-- What you will do --
Among the entries that follow, how many lines contain the word "agent"? Give the number alone.

(Stored records)
────────
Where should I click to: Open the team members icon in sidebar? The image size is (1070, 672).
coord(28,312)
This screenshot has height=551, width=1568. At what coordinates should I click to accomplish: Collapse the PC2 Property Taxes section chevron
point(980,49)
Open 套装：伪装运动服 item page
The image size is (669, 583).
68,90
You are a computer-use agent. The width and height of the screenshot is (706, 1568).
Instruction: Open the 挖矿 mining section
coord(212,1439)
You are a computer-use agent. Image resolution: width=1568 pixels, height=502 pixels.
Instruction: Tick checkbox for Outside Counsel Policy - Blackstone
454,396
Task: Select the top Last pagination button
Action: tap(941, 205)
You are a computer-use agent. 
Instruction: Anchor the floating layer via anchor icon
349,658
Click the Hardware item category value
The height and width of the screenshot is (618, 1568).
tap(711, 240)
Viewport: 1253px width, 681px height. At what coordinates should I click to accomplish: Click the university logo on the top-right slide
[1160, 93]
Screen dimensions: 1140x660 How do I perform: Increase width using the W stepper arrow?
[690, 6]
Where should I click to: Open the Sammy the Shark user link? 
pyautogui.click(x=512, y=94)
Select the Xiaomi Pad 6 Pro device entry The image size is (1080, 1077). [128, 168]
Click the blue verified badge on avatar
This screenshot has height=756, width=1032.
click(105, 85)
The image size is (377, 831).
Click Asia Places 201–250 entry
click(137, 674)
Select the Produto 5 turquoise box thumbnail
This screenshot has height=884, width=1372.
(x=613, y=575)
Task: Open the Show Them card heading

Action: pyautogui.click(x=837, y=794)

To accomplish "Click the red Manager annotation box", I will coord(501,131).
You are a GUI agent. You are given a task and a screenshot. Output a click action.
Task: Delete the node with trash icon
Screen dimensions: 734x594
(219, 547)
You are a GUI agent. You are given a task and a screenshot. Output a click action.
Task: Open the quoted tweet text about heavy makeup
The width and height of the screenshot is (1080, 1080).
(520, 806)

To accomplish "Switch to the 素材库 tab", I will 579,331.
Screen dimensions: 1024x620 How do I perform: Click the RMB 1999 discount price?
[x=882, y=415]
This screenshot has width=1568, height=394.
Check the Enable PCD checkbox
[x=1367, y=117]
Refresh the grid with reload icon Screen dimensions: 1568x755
────────
-- Final answer --
5